▸ Texte retenu:
══════

Avec les beaux jours arrive aussi le retour du Cadien bienaimé. En plus d’un album magnifique qui célèbre ses 50 ans de carrière, le chantre de la culture française en Louisiane a entamé une tournée qui le mènera au Québec et en Acadie, la terre de ses ancêtres, qui ont façonné son riche parcours.
Avec Danser le ciel, vous arrivez là où on ne vous attendait pas… avec un orchestre de chambre. Vous rêviez depuis longtemps de donner de nouveaux habits à vos chansons marquantes?
Il y a environ cinq ans, j’ai chanté plusieurs de mes succès avec la Acadiana Symphony Orchestra, en Louisiane. La réaction du public dans la salle et sur Facebook, où j’avais mis un extrait, a été dithyrambique. Et moi, j’y ai pris énormément de plaisir, ça me sortait de mes habitudes. C’est là que l’idée a germé pour l’album. L’objectif n’était pas d’enrober mes chansons de sucre, mais de révéler une autre facette de mon répertoire en le revisitant avec un orchestre de chambre. Je n’ai pas une énorme connaissance de la musique classique, mais j’aime beaucoup certains compositeurs du début du 20e siècle, comme Debussy, Satie, Stravinski, Ravel. Ces harmonies, qui sont complexes pour un musicien folk comme moi, m’inspirent.

══════

▸ Données fournies:
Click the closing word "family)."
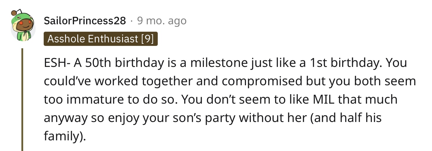Viewport: 432px width, 151px height. click(x=65, y=136)
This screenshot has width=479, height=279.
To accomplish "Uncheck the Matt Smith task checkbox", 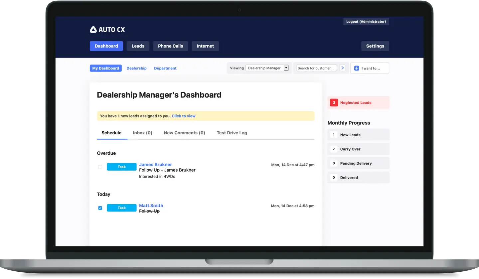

══════

▸ Exercice proposé:
Pour chaque énoncé, dites par oui ou par non s’il concorde avec l’entrevue ci-dessus, en citant mot pour mot les mots de l’entrevue qui tranchent. (a) Le nouvel album célèbre les 50 ans de carrière du chanteur. (b) Le chanteur affirme posséder une vaste connaissance de la musique classique. (c) Le chanteur s’est produit avec l’Acadiana Symphony Orchestra il y a environ dix ans.

▸ Réponse complète:
(a) Oui : « un album magnifique qui célèbre ses 50 ans de carrière ».
(b) Non : « Je n’ai pas une énorme connaissance de la musique classique ».
(c) Non : « Il y a environ cinq ans, j’ai chanté plusieurs de mes succès avec la Acadiana Symphony Orchestra ».